Thursday, March 20, 2008

Foreign Market

Wednesday, the US stock market closed lower with the broad based selling is seen across the commodities sectors on the back of Federal Reserve call against inflation. Further, there was report that Merrill Lynch is suing XL Capital Assurance over default protection on $3 billion of collateralized debt obligations also led the investors to take profit booking. However, on the positive side, Morgan Stanley reported better than expected earnings which tops earning estimates.

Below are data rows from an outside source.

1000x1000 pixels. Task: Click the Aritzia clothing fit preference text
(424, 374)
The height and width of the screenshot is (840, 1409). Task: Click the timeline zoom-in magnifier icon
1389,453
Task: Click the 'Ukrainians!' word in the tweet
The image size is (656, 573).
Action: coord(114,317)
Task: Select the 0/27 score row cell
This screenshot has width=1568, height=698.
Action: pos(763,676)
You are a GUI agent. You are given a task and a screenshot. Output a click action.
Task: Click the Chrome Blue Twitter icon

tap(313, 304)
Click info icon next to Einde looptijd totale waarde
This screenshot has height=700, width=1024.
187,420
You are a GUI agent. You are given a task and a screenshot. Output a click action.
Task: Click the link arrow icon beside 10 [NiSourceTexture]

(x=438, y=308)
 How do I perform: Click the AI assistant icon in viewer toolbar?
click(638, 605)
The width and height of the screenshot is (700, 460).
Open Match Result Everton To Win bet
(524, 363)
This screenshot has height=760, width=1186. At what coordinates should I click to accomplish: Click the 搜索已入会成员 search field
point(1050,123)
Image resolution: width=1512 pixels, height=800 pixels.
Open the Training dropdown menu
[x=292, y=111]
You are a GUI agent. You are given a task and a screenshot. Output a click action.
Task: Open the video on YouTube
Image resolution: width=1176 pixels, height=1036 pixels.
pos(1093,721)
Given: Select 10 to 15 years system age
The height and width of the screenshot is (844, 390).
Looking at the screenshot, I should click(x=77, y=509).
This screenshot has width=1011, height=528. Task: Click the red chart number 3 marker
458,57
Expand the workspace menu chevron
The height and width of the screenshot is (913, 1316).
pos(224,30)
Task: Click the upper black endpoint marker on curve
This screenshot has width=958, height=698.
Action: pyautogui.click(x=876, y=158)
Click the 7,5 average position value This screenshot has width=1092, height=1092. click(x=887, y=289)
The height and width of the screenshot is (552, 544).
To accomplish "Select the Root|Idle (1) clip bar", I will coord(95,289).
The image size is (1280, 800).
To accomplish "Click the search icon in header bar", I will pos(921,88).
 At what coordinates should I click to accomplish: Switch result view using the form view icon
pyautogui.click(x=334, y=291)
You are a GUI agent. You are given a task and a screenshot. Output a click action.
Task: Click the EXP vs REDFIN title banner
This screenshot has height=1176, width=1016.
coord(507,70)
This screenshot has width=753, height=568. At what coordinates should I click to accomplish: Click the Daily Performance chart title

Moreover, the Federal Housing Enterprise in order to foster increased liquidity in the U.S. mortgage market was relaxing its excess capital restrictions on Fannie Mae and Freddie Mac.

The Dow Jones Industrial Average (DJIA) dropped by 293 points to close at 12,099.66. The S&P 500 (SPX) index decreased by 32.32 points to close at 1,298.42 and the NASDAQ Composite (RIXF) fell 58.30 points to close at 2,209.96.

Among the Dow''s 30 components, 29 components ended in red zone mainly led by the stocks like Chevron Corp and Exxon Mobil down by 4.9% and 4.6% respectively.

A total of more than 2.3bn shares were traded on the NASDAQ, with declining stocks outpaced the advancing stocks by 2 to 1. On NYSE around 5.3bn shares traded for the day, with declining stocks outpaced the advancing stocks by 2 to 1.

Crude oil futures for the month of April delivery closed lower by $4.94 at $104.48 per barrel on New York Mercantile Exchange. The crude prices fell as dollar strengthen its position as against its rival currencies. Further, the report from the Energy Department, which shows a sharp rise in the crude inventories, also led the prices to lose some grounds. EIA reported today that U.S. crude inventories rose less than expected, up 200,000 barrels to 311.8 million barrels in the week ending 14 March.

The gold prices for the month of April delivery dropped by $59 to settle at $945.30 an ounce on the New York Mercantile Exchange. This sharp fall in the gold prices was the largest one-day decline in almost two years.